Blog-view: Arielle Greenberg

 Arielle Greenberg is  a new  member of the lively Maine poetry scene, and we’re glad she and her family chose to settle in Belfast after she left a tenured position in poetry at Columbia College Chicago. She is co-author, with Rachel Zucker, of the hybrid-genre Home/Birth: A Poemic, and author of My Kafka Century, Given, and several chapbooks, including the forthcoming Shake Her


Not only that, she is co-editor of three anthologies, most recently the not-too-missed Gurlesque with Lara Glenum.  And she teaches poetry out of her home, in the community, and through the University of Tampa's low-residency MFA program. She can been seen in her regular column for the American Poetry Review on issues and trends in contemporary poetics

LB: What is an artifact you have in your studio or writing space, and what does it mean for your work?
AG: I don't really have a writing space per se: I usually write the first drafts of my poems long-hand, preferably while lying horizontally across my bed, or on scraps of paper while I'm driving, or on the backs of other sheets of paper.  Later I type them in at my computer, which is on a little vintage Danish modern desk in my "office" next to the kids' playroom.  My desk is covered with papers, books, things I rip out of magazines, etc., but none of these are exactly artifacts.  So, no artifact and no writing space!

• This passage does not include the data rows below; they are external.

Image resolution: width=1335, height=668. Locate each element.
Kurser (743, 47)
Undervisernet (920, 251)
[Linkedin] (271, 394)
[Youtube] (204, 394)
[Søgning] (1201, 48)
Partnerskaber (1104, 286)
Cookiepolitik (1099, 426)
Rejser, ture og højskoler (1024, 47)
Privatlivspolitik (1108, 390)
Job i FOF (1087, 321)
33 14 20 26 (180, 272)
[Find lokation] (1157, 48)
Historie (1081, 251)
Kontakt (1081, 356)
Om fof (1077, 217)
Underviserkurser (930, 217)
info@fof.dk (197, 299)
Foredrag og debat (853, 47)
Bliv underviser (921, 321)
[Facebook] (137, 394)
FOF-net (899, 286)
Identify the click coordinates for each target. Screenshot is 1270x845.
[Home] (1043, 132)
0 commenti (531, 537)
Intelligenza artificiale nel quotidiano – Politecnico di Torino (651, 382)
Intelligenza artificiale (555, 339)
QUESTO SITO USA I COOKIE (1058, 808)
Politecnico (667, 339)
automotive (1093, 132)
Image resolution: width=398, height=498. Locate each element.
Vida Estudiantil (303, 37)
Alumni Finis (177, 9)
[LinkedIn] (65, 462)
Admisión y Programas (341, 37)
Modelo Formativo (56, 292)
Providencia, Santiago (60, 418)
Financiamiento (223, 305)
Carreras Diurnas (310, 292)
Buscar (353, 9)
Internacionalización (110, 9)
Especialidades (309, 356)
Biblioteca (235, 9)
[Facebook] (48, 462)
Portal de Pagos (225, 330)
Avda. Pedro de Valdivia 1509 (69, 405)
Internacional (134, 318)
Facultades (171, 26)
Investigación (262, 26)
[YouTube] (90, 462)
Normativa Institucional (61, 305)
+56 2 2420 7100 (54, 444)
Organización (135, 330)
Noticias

I don't mind, though: I'm generally kind of adverse to things or routines that mythologize and idealize the act of poem-making.

LB: We're interested in knowing what you've read recently but we'd love to know what you wish you had read at some point, or sometimes pretend you have read.
AG: I really want to read Lydia Davis' translation of Proust.  Quite a project, and one I've been meaning to undertake for years, but still have not. I've never read Proust. I love the idea of Proust, but I'm not sure I'll like the actual thing.  I love Davis, though, so I feel like if anyone can get me to read him in translation, it will be her.
LB: What is something you would like to tell the world?
AG: Oh, gosh. I'm such a loudmouth: I'm sure that I've already shouted everything I want to tell the world more than I ought to have.